Step1: Identify the boundary - lines

The boundary - lines for the inequalities $y\geq-\frac{5}{3}x + 2$ and $y\leq-\frac{5}{3}x-1$ are $y =-\frac{5}{3}x + 2$ and $y=-\frac{5}{3}x - 1$ respectively. These are two parallel lines with slope $m =-\frac{5}{3}$. The $y$ - intercept of $y =-\frac{5}{3}x + 2$ is $b_1 = 2$ and the $y$ - intercept of $y=-\frac{5}{3}x - 1$ is $b_2=-1$.

Step2: Determine the shading for $y\geq-\frac{5}{3}x + 2$

For the inequality $y\geq-\frac{5}{3}x + 2$, we test a point not on the line, say $(0,0)$. Substitute $x = 0$ and $y = 0$ into the inequality: $0\geq-\frac{5}{3}(0)+2$, or $0\geq2$, which is false. So, we shade the region above the line $y =-\frac{5}{3}x + 2$.

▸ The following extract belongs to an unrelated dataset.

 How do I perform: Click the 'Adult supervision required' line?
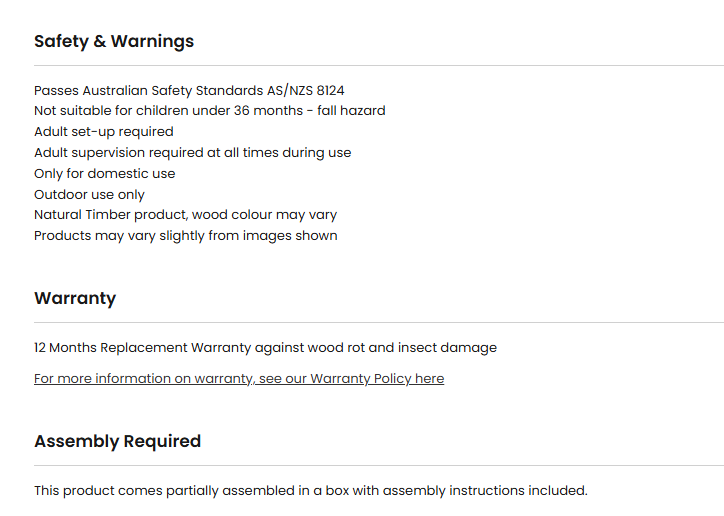(192, 153)
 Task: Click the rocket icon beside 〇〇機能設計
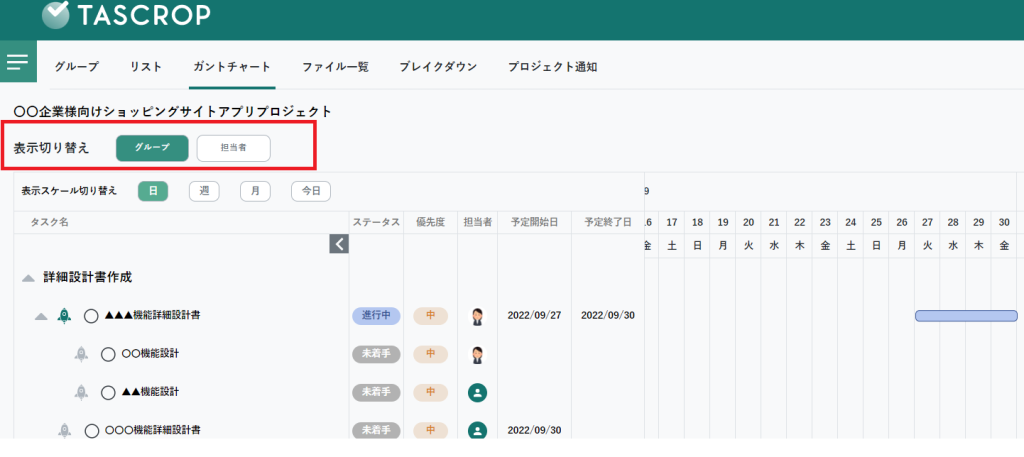point(82,354)
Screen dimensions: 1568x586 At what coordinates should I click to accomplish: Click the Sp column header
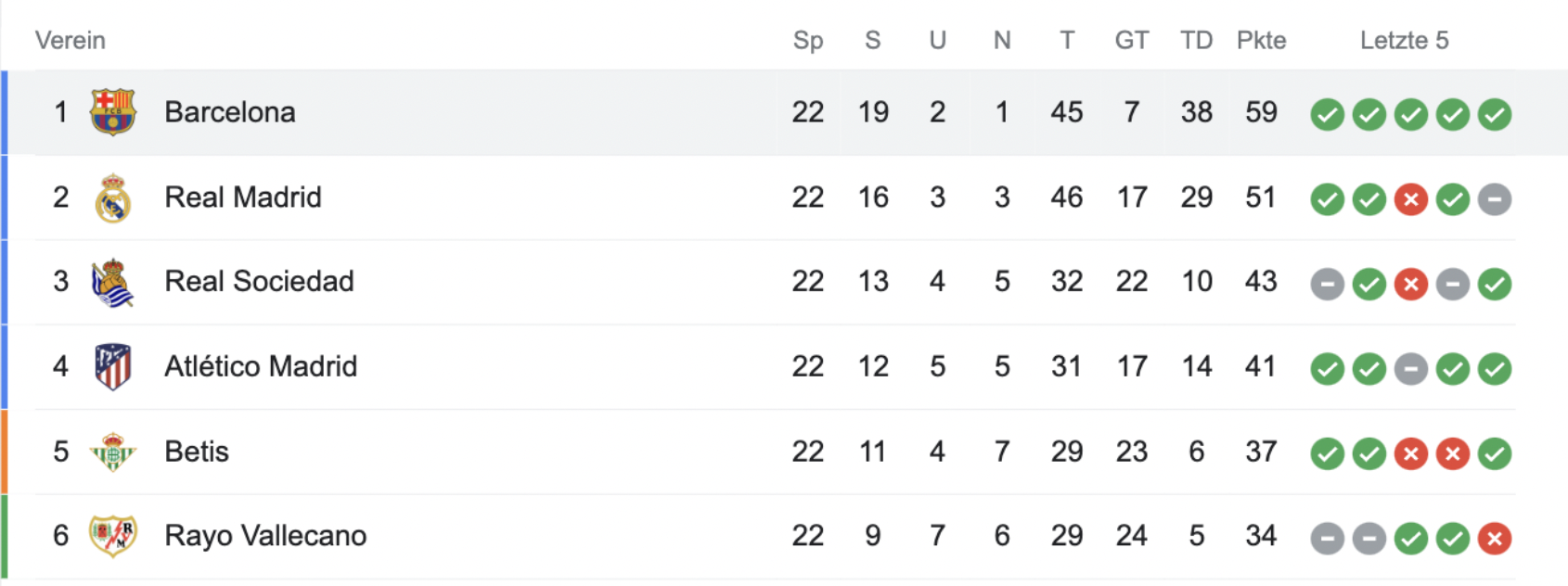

Step3: Determine the shading for $y\leq-\frac{5}{3}x - 1$

For the inequality $y\leq-\frac{5}{3}x - 1$, we test the point $(0,0)$. Substitute $x = 0$ and $y = 0$ into the inequality: $0\leq-\frac{5}{3}(0)-1$, or $0\leq - 1$, which is false. So, we shade the region below the line $y=-\frac{5}{3}x - 1$.

Step4: Analyze the solution set

Since we have $y\geq-\frac{5}{3}x + 2$ and $y\leq-\frac{5}{3}x - 1$, and the two lines are parallel with the upper - bound line $y =-\frac{5}{3}x + 2$ above the lower - bound line $y=-\frac{5}{3}x - 1$, there is no intersection between the two shaded regions. So the solution set of the system of inequalities is the empty set.

Answer:

The solution set of the system of inequalities is the empty set, $\varnothing$.